Tuesday 28 July 2015

Compact Cameras: Fuji X100T and Panasonic GM1 from Mark Farrington

I prefer these two cameras even to my Olympus OMD for photographing in the street: the smaller your camera the less you look like a photographer, and I just feel a lot less conspicuous and more relaxed doing it. People mostly ignore you, especially in touristy areas. With the Fuji you soon learn the fixed field of view (35mm full frame equivalent, f2.0) and you zoom with your feet. It feels very well made, handles pretty well, has an APSC sensor and gives reasonable results up to 3200ASA, but there's no image stabilization. The viewfinder's great for manual focussing, but I mostly rely on auto focus and shoot bursts of a few frames at 4fps when things look right. That copes with people blinking or having their hand momentarily obscuring their face. It's all nicely hair-shirt!

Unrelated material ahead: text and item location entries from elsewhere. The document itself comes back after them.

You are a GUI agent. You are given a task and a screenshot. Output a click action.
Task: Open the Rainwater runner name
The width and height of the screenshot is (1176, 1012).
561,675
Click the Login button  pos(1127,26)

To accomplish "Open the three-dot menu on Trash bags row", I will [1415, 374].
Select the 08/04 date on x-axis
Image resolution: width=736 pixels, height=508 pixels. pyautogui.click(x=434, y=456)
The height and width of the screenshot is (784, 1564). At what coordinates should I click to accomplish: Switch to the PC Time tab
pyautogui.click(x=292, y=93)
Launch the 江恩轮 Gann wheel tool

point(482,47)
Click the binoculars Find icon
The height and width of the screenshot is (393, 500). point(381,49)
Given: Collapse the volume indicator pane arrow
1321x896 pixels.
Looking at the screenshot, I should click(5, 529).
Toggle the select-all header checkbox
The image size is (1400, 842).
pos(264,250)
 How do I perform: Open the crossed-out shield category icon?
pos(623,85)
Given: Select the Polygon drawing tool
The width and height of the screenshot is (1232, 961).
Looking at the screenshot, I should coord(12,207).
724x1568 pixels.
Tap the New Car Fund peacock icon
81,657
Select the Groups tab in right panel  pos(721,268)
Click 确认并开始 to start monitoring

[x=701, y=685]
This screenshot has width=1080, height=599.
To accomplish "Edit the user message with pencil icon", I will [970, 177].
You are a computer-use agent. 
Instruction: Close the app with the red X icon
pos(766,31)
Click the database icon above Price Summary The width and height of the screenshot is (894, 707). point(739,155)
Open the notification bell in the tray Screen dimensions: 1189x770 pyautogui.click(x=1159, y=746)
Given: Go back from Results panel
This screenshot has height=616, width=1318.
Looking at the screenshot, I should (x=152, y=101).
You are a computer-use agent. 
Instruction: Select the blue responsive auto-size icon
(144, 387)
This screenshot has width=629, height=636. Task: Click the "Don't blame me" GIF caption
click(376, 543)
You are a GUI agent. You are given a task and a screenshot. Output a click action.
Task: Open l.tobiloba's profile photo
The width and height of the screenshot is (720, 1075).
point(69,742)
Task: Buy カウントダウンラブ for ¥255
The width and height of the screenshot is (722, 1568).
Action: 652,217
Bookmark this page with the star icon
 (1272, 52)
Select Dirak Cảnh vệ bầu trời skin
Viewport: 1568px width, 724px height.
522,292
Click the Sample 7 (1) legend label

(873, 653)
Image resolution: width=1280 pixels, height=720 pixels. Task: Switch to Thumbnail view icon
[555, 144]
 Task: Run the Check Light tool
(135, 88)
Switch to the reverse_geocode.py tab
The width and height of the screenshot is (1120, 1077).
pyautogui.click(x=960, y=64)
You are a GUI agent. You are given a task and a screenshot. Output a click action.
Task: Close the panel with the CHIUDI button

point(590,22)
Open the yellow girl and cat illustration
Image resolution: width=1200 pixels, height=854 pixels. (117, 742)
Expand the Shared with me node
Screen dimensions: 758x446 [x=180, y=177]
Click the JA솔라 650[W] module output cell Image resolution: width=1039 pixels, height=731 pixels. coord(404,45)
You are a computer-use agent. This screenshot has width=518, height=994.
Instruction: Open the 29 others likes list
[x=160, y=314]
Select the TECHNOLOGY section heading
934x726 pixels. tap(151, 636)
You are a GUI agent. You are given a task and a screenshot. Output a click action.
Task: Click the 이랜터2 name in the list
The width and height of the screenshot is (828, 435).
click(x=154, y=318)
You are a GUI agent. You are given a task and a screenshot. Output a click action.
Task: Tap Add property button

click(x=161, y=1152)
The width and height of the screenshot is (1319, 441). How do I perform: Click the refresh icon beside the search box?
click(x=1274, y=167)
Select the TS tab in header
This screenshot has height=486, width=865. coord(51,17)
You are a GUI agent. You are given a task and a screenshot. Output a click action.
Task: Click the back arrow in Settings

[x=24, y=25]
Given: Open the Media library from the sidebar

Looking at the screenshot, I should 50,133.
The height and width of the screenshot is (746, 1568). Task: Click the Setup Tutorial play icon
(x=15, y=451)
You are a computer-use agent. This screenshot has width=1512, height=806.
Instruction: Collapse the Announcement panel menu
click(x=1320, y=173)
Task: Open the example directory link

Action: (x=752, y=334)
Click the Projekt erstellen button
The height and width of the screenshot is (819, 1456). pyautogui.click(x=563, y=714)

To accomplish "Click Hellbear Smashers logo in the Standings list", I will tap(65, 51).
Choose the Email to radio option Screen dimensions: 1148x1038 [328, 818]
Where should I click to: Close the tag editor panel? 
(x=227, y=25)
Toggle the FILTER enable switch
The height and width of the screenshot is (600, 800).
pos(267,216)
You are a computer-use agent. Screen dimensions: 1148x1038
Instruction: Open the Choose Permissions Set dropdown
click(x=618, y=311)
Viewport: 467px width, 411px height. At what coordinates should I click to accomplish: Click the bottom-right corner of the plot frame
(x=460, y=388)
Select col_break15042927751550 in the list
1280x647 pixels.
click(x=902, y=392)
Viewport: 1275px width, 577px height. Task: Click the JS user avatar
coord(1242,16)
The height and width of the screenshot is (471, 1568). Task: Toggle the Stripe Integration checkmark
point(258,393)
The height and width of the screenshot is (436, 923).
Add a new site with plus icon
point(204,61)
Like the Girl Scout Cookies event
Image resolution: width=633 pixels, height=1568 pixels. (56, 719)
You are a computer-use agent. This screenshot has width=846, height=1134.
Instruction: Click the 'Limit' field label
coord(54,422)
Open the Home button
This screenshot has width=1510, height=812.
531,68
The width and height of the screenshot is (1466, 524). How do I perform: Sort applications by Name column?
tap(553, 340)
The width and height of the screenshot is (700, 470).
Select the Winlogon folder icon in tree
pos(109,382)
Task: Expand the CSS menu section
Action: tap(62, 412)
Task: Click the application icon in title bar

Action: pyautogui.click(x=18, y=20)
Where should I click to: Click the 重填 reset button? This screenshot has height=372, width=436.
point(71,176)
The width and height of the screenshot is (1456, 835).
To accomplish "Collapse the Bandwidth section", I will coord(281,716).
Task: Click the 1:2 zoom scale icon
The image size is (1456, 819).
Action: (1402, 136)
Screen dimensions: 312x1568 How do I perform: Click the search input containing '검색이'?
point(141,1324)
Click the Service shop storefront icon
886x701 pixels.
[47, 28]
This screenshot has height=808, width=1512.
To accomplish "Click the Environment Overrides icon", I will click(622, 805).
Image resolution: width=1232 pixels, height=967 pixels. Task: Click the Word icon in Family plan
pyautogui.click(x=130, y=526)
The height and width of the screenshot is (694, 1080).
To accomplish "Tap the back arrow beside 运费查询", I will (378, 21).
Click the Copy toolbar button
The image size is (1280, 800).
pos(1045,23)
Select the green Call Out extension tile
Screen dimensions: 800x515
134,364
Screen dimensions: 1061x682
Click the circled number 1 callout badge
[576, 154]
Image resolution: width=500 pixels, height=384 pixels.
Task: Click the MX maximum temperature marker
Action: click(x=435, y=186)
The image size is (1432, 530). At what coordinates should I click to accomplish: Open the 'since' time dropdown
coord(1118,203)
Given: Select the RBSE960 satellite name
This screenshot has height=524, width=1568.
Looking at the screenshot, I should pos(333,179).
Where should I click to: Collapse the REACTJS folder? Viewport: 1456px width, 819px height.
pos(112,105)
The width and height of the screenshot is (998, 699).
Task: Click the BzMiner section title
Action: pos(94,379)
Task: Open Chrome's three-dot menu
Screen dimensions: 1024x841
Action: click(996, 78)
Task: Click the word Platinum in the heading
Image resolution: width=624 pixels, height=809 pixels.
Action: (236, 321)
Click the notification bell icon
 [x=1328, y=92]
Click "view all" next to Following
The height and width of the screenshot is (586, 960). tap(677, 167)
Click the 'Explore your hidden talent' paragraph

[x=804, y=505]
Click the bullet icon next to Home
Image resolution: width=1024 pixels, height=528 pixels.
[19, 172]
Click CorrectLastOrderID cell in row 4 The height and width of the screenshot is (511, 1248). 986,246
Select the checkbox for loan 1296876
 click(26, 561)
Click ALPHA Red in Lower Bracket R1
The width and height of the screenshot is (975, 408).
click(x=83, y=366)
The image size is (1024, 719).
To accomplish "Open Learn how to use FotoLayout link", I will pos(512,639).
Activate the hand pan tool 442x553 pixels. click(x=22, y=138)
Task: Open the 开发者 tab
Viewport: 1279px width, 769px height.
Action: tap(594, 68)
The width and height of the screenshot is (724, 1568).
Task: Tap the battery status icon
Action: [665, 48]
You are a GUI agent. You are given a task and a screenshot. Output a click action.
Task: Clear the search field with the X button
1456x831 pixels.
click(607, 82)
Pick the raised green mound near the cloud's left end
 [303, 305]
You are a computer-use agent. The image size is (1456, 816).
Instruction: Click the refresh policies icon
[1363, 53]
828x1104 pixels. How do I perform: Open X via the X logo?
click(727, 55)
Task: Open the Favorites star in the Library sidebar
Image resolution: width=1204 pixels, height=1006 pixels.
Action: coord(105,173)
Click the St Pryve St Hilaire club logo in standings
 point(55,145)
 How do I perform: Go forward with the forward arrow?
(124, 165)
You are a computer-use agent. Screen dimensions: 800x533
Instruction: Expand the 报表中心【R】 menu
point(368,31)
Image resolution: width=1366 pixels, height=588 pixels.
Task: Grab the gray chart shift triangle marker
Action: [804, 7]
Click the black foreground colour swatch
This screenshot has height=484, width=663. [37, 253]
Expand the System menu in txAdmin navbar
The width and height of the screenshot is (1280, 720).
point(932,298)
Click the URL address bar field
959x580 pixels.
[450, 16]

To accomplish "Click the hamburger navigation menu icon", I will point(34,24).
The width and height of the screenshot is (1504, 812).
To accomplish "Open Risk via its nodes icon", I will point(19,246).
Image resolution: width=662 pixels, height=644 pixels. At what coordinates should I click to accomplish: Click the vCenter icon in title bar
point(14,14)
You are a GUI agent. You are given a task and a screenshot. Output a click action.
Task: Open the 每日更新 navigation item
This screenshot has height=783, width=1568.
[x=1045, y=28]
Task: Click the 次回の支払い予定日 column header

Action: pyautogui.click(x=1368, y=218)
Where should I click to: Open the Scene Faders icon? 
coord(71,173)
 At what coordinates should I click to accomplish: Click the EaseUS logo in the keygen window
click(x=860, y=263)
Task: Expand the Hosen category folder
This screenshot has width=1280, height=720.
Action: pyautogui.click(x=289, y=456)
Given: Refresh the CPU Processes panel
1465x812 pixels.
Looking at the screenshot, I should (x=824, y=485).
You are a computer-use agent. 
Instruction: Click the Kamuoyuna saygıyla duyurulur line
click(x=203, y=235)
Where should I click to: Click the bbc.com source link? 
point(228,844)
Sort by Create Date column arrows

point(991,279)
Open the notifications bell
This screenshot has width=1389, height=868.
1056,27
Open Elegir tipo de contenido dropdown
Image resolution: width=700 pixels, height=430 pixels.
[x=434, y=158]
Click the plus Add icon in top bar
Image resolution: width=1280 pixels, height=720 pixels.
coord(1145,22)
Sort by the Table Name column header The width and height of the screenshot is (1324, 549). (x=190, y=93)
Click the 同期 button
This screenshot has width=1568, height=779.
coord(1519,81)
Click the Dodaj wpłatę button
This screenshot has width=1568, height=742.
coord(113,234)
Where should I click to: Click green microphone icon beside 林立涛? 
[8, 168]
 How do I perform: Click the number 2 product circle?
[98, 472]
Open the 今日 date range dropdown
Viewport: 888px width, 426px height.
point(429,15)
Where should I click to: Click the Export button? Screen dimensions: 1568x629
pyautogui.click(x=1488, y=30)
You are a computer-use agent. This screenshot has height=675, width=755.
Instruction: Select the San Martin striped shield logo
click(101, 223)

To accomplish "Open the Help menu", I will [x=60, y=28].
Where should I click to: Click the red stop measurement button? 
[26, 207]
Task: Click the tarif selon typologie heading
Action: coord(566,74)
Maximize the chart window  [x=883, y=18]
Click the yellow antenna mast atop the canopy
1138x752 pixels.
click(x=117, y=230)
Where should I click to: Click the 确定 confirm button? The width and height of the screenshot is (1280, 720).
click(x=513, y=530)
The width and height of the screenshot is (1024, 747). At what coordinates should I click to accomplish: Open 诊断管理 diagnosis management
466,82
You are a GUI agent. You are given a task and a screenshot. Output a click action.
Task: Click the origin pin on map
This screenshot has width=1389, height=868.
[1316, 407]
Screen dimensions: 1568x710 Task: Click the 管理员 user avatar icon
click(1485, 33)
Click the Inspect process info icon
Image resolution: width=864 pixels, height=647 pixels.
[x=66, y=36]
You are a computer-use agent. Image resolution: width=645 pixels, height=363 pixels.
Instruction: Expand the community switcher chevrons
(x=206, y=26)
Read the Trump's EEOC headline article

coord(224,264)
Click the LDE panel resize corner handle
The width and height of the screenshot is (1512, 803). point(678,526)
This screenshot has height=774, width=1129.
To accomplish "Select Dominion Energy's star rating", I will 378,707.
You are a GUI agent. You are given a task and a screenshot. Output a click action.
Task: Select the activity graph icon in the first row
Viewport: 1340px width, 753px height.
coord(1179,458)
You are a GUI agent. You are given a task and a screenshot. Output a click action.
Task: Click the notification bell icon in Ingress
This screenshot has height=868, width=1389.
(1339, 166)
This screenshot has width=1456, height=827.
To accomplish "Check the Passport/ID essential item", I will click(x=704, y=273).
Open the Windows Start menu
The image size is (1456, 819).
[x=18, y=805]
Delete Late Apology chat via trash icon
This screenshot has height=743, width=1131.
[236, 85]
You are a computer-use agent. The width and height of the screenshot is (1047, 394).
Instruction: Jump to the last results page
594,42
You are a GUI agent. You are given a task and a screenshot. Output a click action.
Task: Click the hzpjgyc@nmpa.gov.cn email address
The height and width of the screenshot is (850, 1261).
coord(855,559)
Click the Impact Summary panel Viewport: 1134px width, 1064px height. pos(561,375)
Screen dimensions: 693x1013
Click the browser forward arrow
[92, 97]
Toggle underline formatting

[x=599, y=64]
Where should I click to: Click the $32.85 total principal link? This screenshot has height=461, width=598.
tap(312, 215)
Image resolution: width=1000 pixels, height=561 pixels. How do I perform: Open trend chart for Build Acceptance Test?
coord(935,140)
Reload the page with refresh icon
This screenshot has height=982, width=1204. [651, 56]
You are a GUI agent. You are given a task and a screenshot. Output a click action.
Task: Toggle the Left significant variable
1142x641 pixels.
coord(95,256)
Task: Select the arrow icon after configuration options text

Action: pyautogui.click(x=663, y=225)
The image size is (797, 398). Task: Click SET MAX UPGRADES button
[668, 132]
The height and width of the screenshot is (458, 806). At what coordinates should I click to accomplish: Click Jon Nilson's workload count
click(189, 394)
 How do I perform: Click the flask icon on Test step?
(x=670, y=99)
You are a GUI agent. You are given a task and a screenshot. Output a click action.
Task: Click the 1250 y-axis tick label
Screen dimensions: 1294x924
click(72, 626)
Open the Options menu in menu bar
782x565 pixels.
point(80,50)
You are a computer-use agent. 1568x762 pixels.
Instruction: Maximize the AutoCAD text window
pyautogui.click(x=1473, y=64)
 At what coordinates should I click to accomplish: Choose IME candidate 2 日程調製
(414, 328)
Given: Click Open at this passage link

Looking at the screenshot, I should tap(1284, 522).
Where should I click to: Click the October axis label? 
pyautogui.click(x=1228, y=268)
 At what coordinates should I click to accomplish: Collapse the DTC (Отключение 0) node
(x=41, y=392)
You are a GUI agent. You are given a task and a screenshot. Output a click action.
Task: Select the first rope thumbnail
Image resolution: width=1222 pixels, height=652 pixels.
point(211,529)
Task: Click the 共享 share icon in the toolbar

The GM1 looks just like a Point-and-Shoot, but has the same sensor as the midrange micro 4/3 mirrorless bodies. It has really fast single AF, markedly quicker than the Fuji, so is great for shooting from the hip or above your head. It has image stabilised interchangeable lenses from Panasonic (and all the Olympus lenses fit). I don't go above ASA1000. No viewfinder, but focus-and-shoot from the touch sensitive screen is really fast. It's very small with 'enthusiast' controls, so changing settings is a fiddle compared with the Fuji. Also aiding 'invisibility' for the photographer, both cameras have iPhone apps that let you shoot while it looks as though you're texting on your phone, and they have silent electronic shutters.